Federal Reserve Chairman Ben Bernanke has long been a big fan of central-bank transparency. In his capacity as one of academia’s most respected monetary theorists throughout much of the 1990s, it’s probably fair to say that he obsessed over it.

While his predecessor, Alan Greenspan, had a once-well-deserved reputation for speaking in Delphic tones about monetary policy and the direction of short-term interest rates — legend has it that he had to ask Andrea Mitchell three times to marry him because his first two proposals were too opaque — the fact is that Mr. Greenspan’s interest-rate pronouncements had become extraordinarily transparent throughout the final years of his tenure. As an institution, so too, had the Fed. Mr. Bernanke, who was the most loquacious junior Fed governor in history (take our word for it, we’ve read his speeches), deserves a fair share of the credit for the leaps in Fed transparency that occurred during his earlier stint as a Fed governor from 2002 to 2005. To become more transparent today, the Fed would probably have to invite C-SPAN’s cameras into its policy meetings.

So it is ironic that despite his best intentions to operate as transparently as possible, Mr. Bernanke, of all people, had the misfortune of having his views misinterpreted by the markets at the beginning of his term as chairman. Our view is that the markets deluded themselves into believing that Mr. Bernanke, in his April 27 testimony before the Joint Economic Committee, had effectively guaranteed a pause in monetary-policy tightening following the Fed’s May meeting.
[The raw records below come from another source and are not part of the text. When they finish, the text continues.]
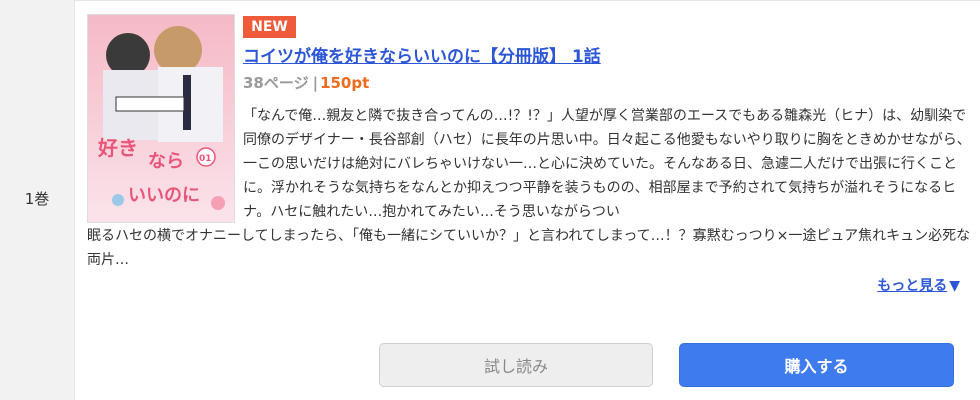  What do you see at coordinates (206, 159) in the screenshot?
I see `cover-volume-mark: 01` at bounding box center [206, 159].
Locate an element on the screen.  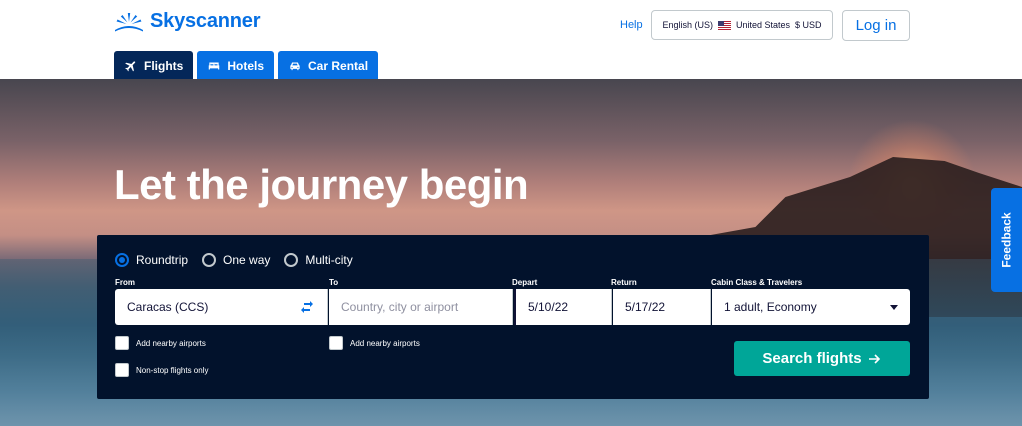
nonstop-checkbox: Non-stop flights only is located at coordinates (162, 370).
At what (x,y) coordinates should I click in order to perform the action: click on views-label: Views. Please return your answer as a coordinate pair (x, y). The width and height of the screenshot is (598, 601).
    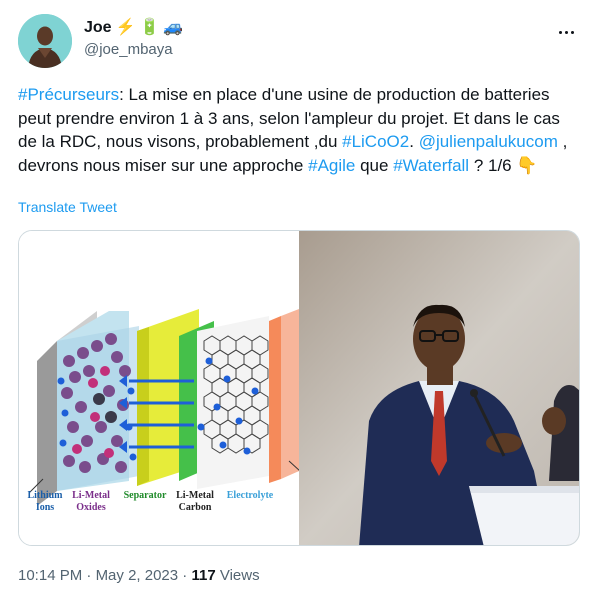
    Looking at the image, I should click on (238, 576).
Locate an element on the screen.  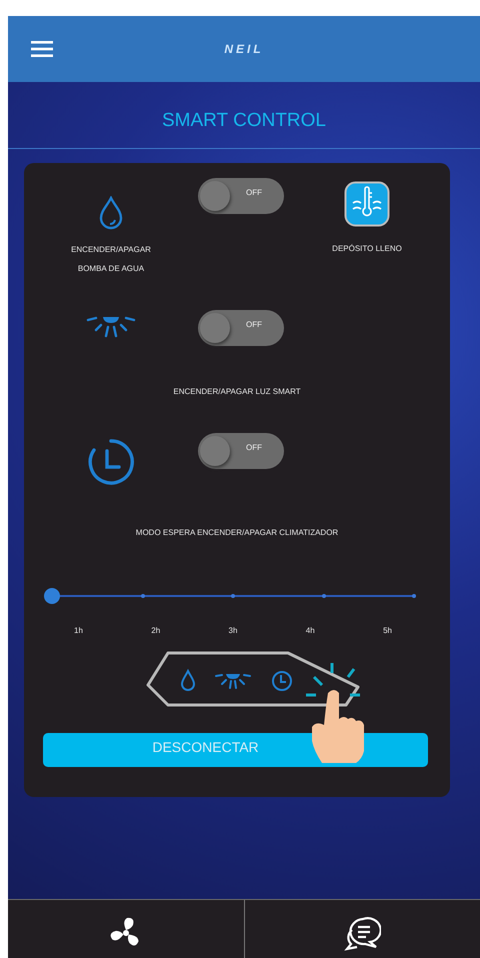
water-drop-icon is located at coordinates (111, 213).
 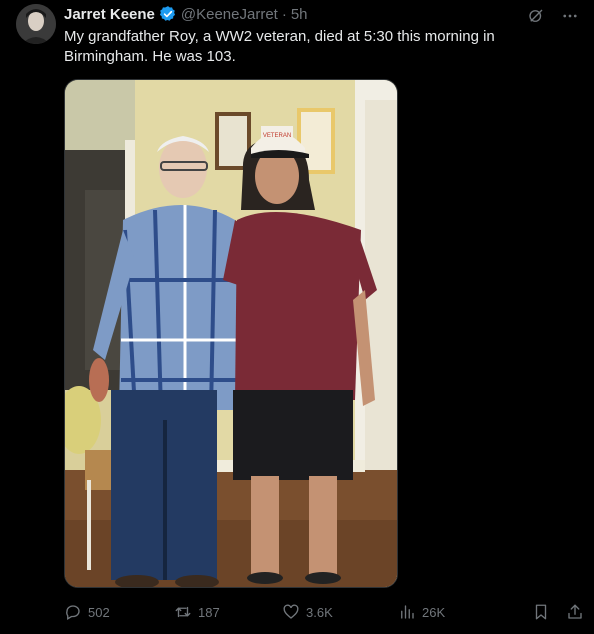 I want to click on reply-icon, so click(x=73, y=612).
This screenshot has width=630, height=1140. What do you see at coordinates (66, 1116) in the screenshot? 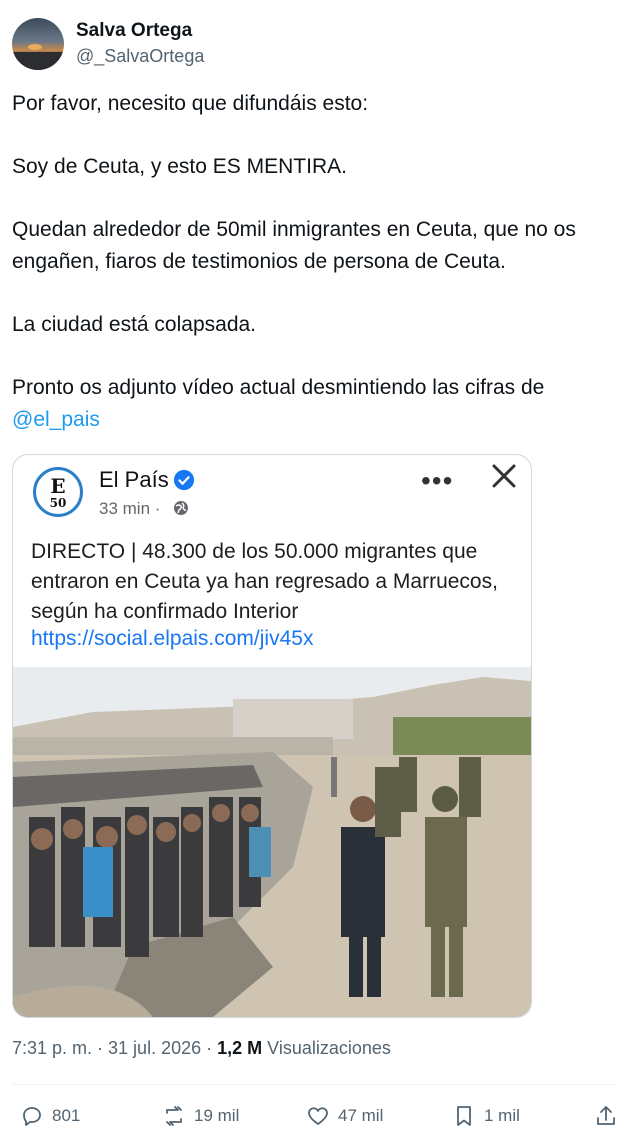
I see `reply-count: 801` at bounding box center [66, 1116].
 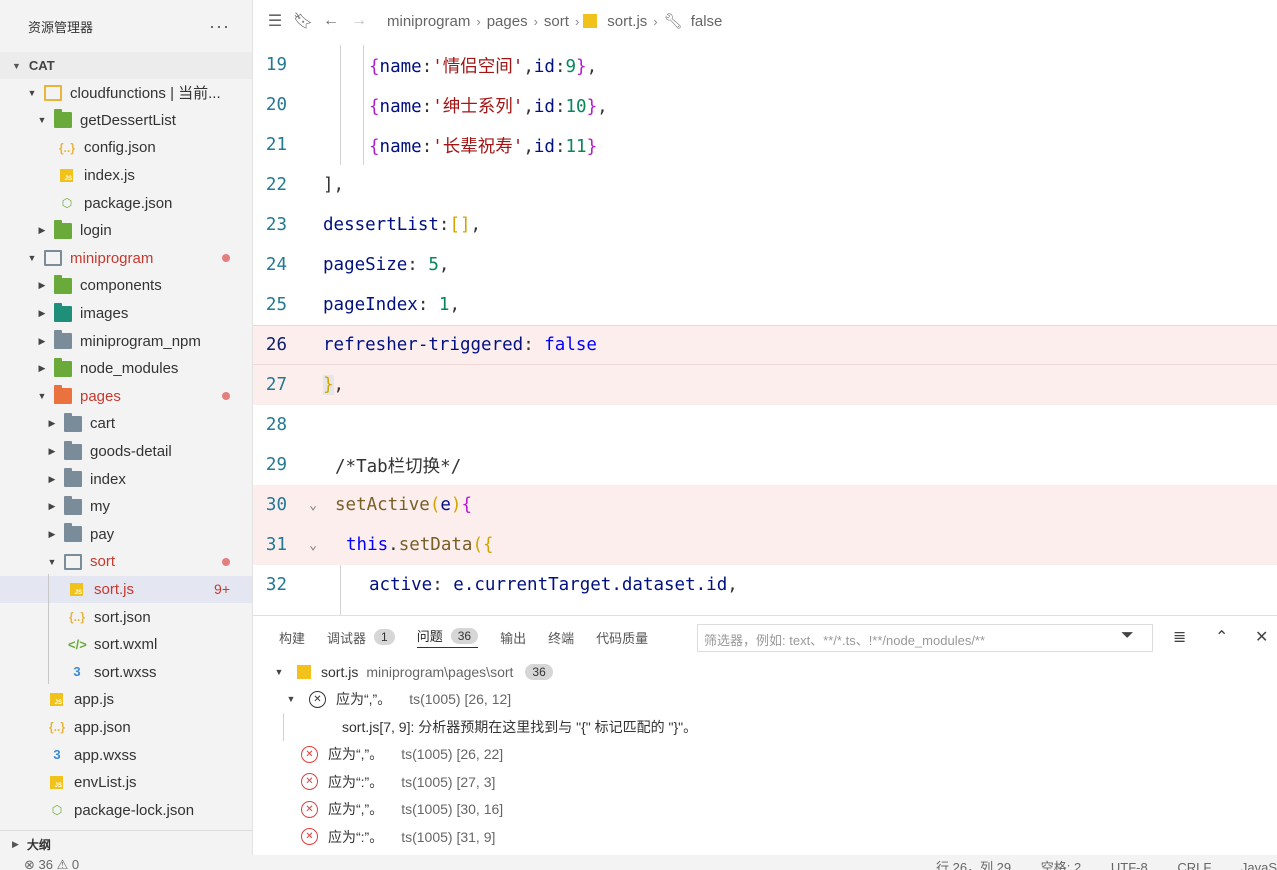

This, mind you, despite the emphatic assertion in his prepared remarks that the Fed “will not hesitate to act when it determines that doing so is needed to foster the achievement of the Federal Reserve’s mandated objectives.”

How much more unambiguous must he be to send the markets the message that an inflationary breakout will not be tolerated? Apparently much more so, judging by the markets’ reaction to his straightforward, unvarnished, night-follows-day remarks on Monday at the International Monetary Conference in Washington. Acting surprised by his comments, the markets tanked: The Dow Jones industrial average and the S&P; 500 shed 1.8 percent of their value, while the Nasdaq composite dropped 2.2 percent. What did Mr. Bernanke say that so ruffled the markets? “At annual rates, core inflation as measured by the consumer price index excluding food and energy prices was 3.2 percent over the past three months and 2.8 percent over the past six months.” From a man who has repeatedly told us that his core-inflation “comfort zone” was between 1 percent and 2 percent, his conclusion — “These are unwelcome developments” — should have surprised nobody.

Nothing Mr. Bernanke said was news. These worrisome data points became known on May 17, when the Labor Department released its consumer price index report for April. Clearly, the Fed has not finished its tightening cycle. The markets, however, remained mired in self-delusion.